Sales process

Sales qualified lead (SQL)

A sales qualified lead (SQL) is a prospect who has been vetted by sales and judged ready for direct selling engagement, having shown enough fit and intent to justify a rep's time.

In short

  1. A sales qualified lead (SQL) is a prospect who has been vetted by sales and judged ready for direct selling engagement, having shown enough fit and intent to justify a rep's time.

What an SQL is

A sales qualified lead is a prospect that the sales team, not just marketing, has reviewed and deemed worth active pursuit. The lead has met the team's qualification criteria for fit and intent, and a rep has accepted it as a real opportunity to work.

The SQL stage marks the handoff from marketing-driven interest to sales-owned engagement. It is where sales qualification criteria are applied in earnest.

MQL versus SQL

Leads typically progress from marketing-qualified to sales-qualified as they show more fit and intent.

Stage

Owned by

MQL (marketing qualified lead)
Marketing
SQL (sales qualified lead)
Sales

Stage

What it means

MQL (marketing qualified lead)
Showed engagement (downloaded, attended, visited) that signals interest
SQL (sales qualified lead)
Vetted by sales as a real opportunity ready for active selling

How leads become SQLs

A lead usually starts as a marketing qualified lead (MQL) based on engagement signals, then becomes an SQL once a rep confirms genuine fit, often against the ideal customer profile, and intent through outreach or a discovery call. The exact definition is set by each company, and a tight, agreed definition between sales and marketing prevents friction at the handoff.

Frequently asked

What is a sales qualified lead?

A sales qualified lead (SQL) is a prospect that the sales team has vetted and judged ready for active selling, having shown enough fit and buying intent to justify a rep's direct engagement.

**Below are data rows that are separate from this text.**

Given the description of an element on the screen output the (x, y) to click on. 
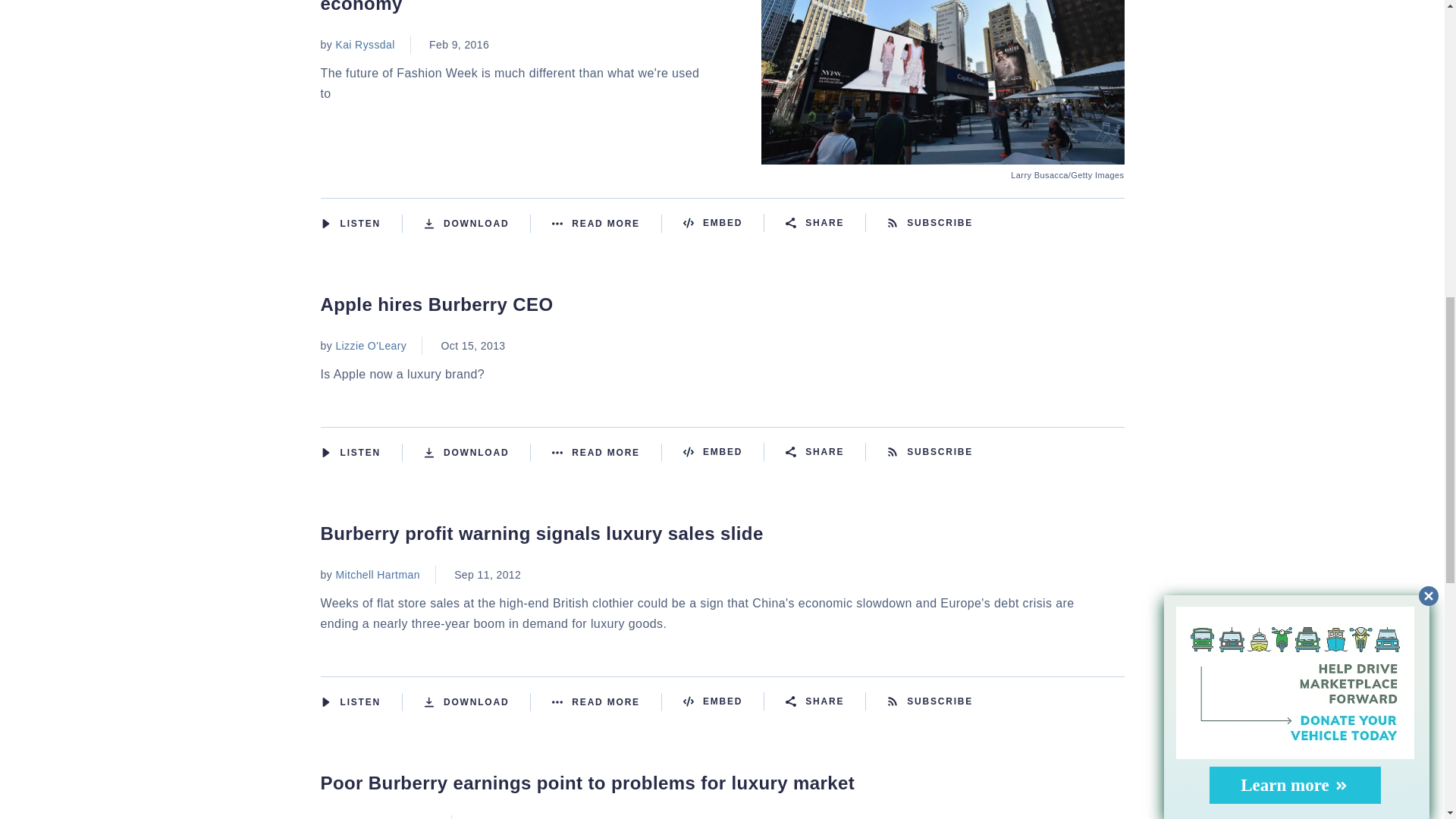
Fashion Week is adapting to a changing economy (942, 154)
Download (477, 223)
LISTEN (325, 452)
LISTEN (325, 223)
Download (477, 452)
Read More (606, 223)
Listen Now (360, 452)
Read More (606, 452)
Listen Now (360, 223)
Given the description of an element on the screen output the (x, y) to click on. 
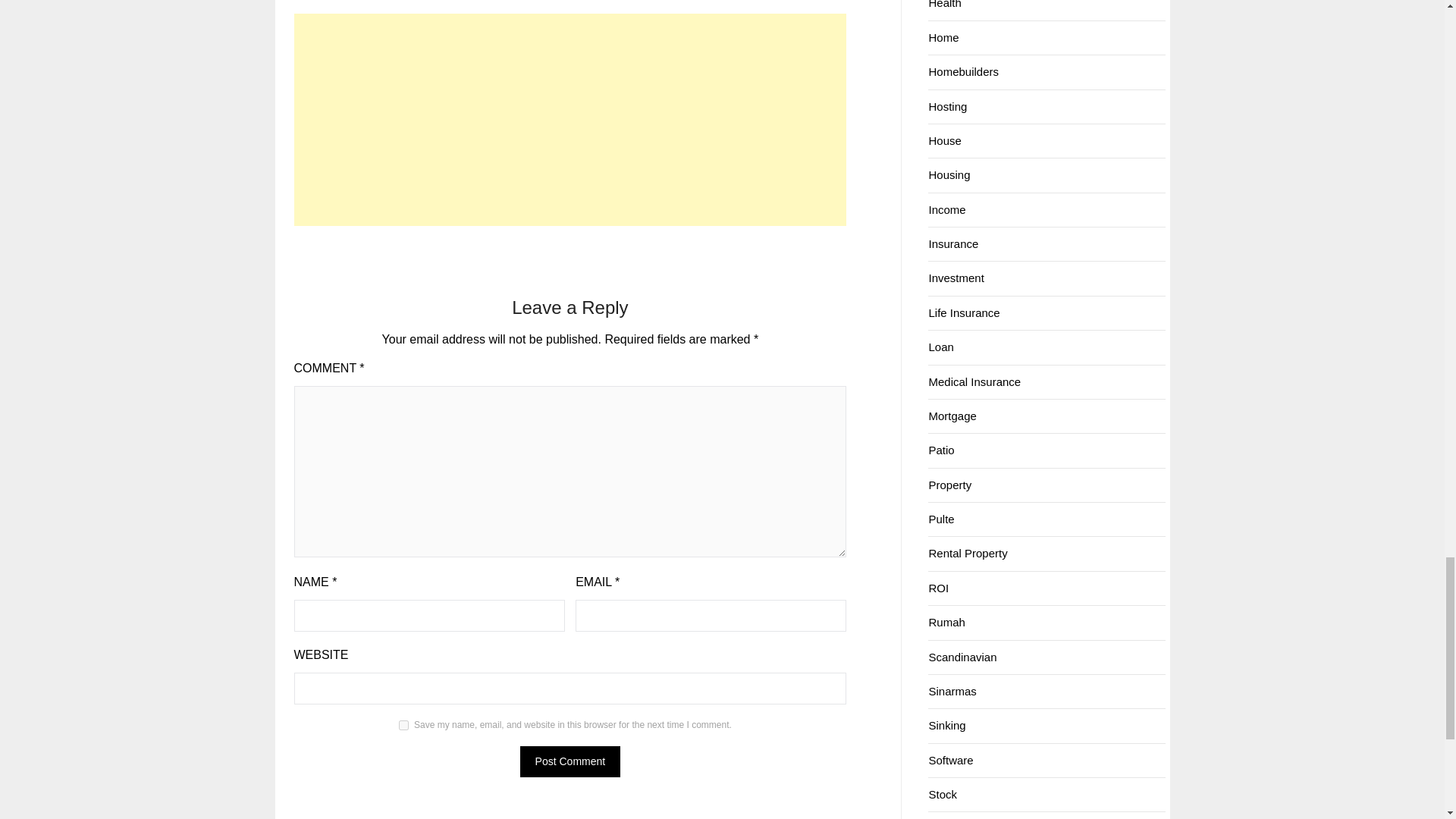
Post Comment (570, 761)
Advertisement (570, 119)
Post Comment (570, 761)
yes (403, 725)
Given the description of an element on the screen output the (x, y) to click on. 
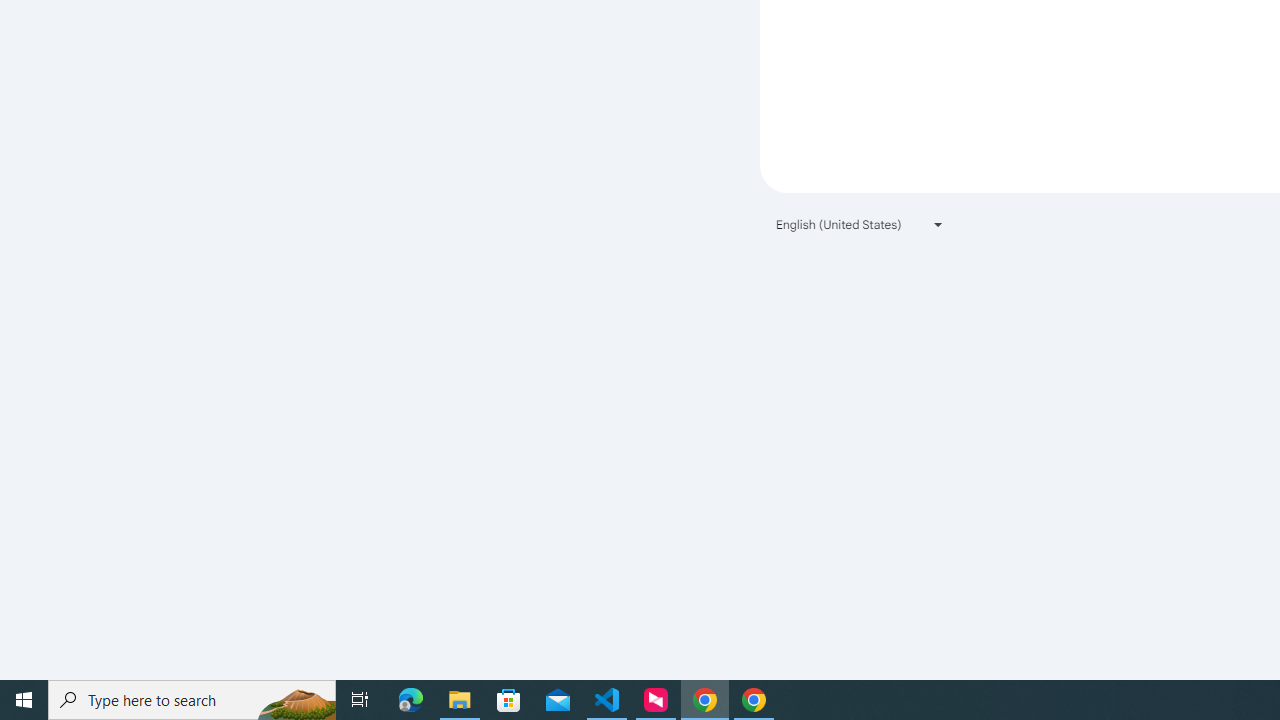
English (United States) (860, 224)
Given the description of an element on the screen output the (x, y) to click on. 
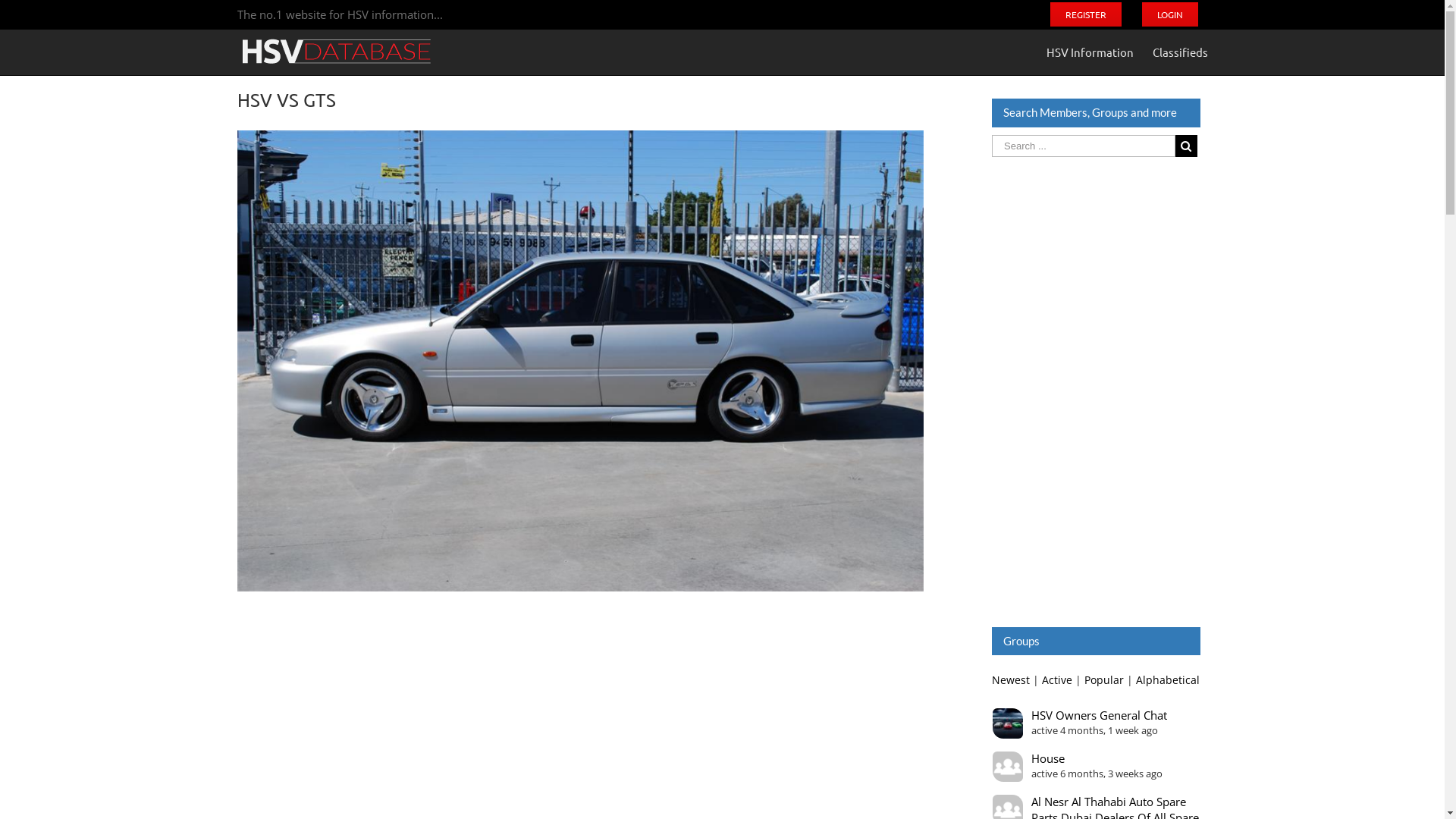
Classifieds Element type: text (1180, 52)
REGISTER Element type: text (1085, 14)
LOGIN Element type: text (1169, 14)
View Larger Image Element type: text (579, 360)
Active Element type: text (1056, 680)
Alphabetical Element type: text (1167, 680)
Advertisement Element type: hover (1095, 390)
Newest Element type: text (1010, 680)
Popular Element type: text (1103, 680)
HSV Information Element type: text (1089, 52)
House Element type: text (1095, 758)
HSV Owners General Chat Element type: text (1095, 715)
Given the description of an element on the screen output the (x, y) to click on. 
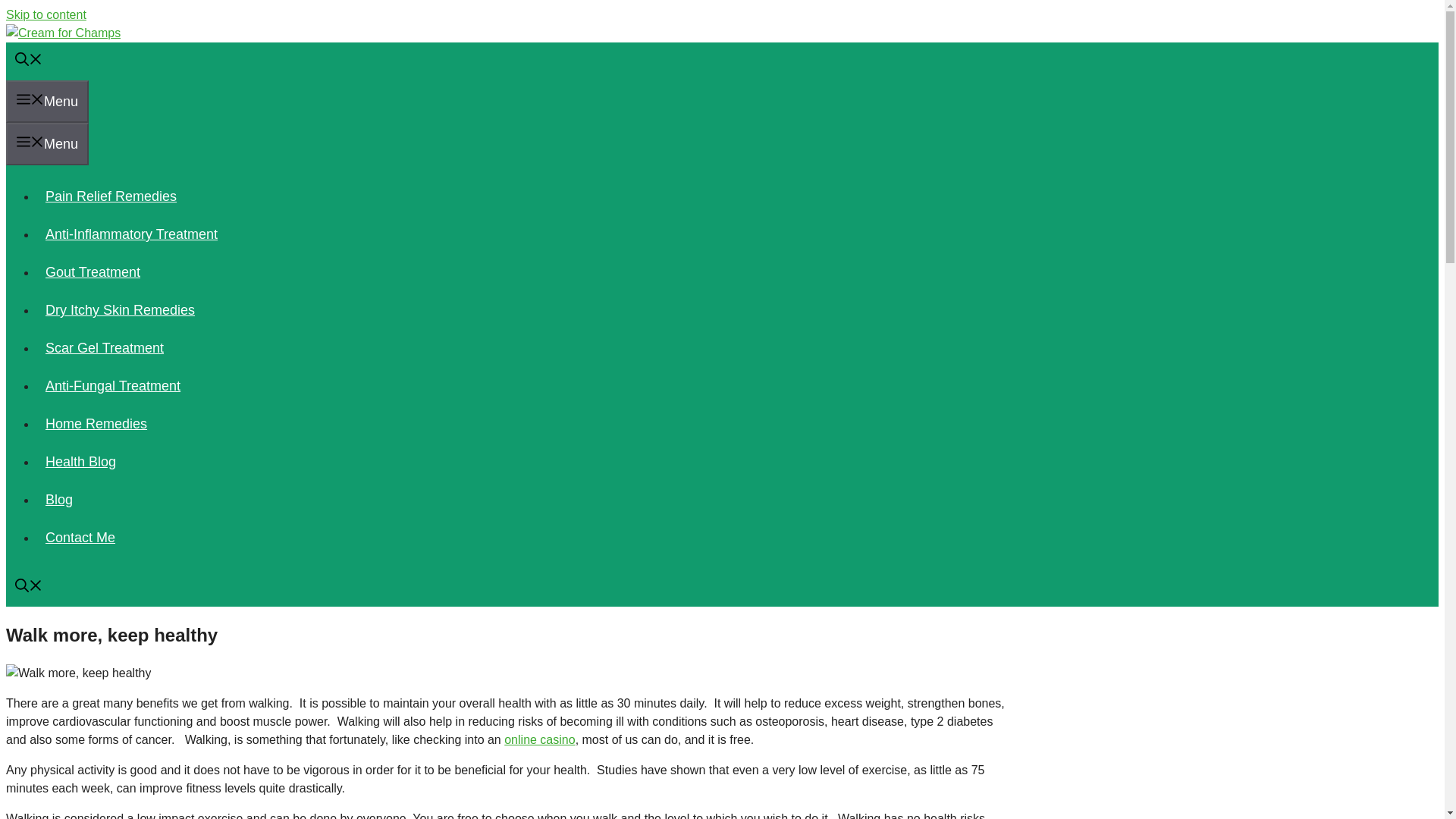
Contact Me (79, 537)
Dry Itchy Skin Remedies (119, 309)
Anti-Inflammatory Treatment (131, 233)
Health Blog (80, 461)
Skip to content (45, 14)
Menu (46, 101)
Menu (46, 143)
Gout Treatment (92, 272)
Anti-Fungal Treatment (112, 385)
Blog (58, 499)
Given the description of an element on the screen output the (x, y) to click on. 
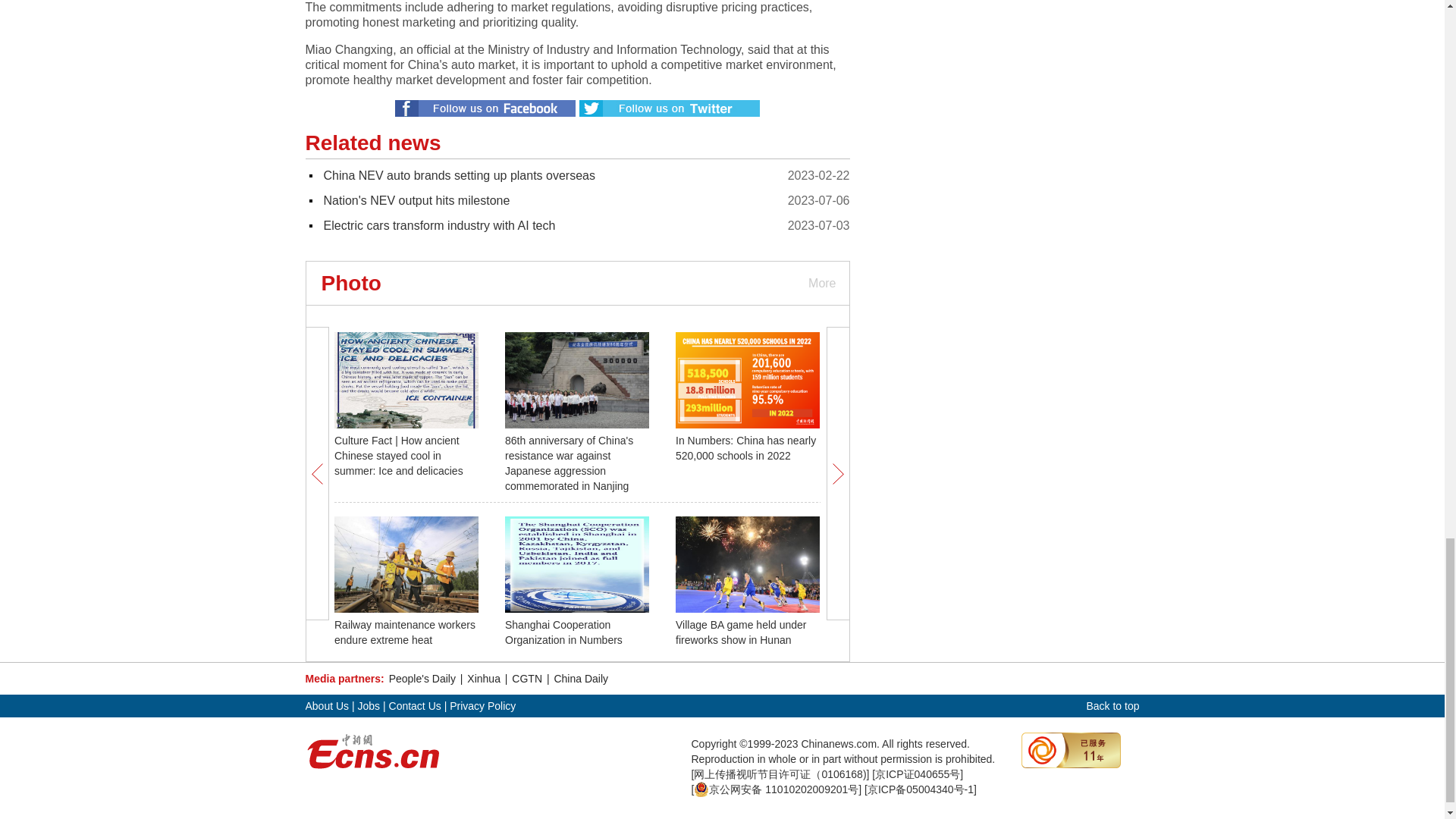
Shanghai Cooperation Organization in Numbers (564, 632)
Village BA game held under fireworks show in Hunan (740, 632)
In Numbers: China has nearly 520,000 schools in 2022 (745, 447)
Nation's NEV output hits milestone (416, 200)
Electric cars transform industry with AI tech (438, 225)
China NEV auto brands setting up plants overseas (458, 174)
Railway maintenance workers endure extreme heat (405, 632)
Given the description of an element on the screen output the (x, y) to click on. 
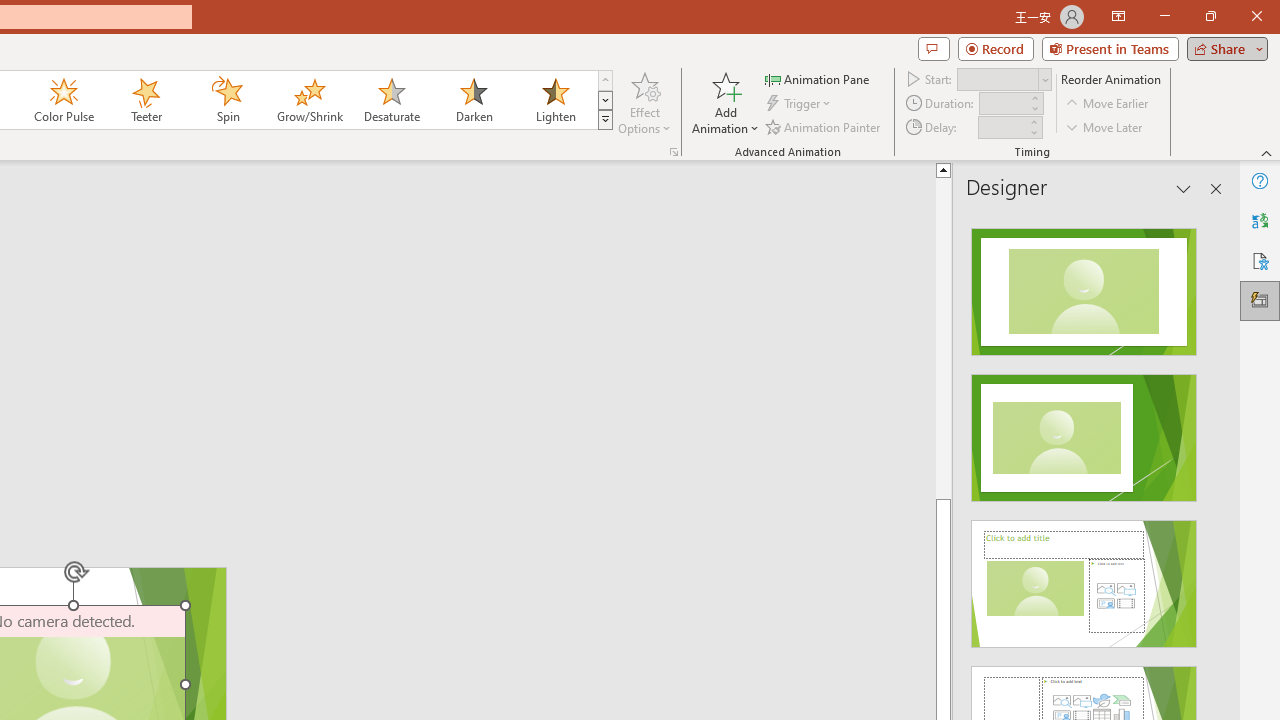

What is the difference between an MQL and an SQL?

A marketing qualified lead (MQL) has shown engagement signals that suggest interest and is owned by marketing, while a sales qualified lead (SQL) has been vetted by sales as a real opportunity ready for active selling.

Who defines what counts as an SQL?

Each company defines its own SQL criteria, usually agreed between sales and marketing. A clear, shared definition reduces friction at the lead handoff and keeps pipeline metrics meaningful.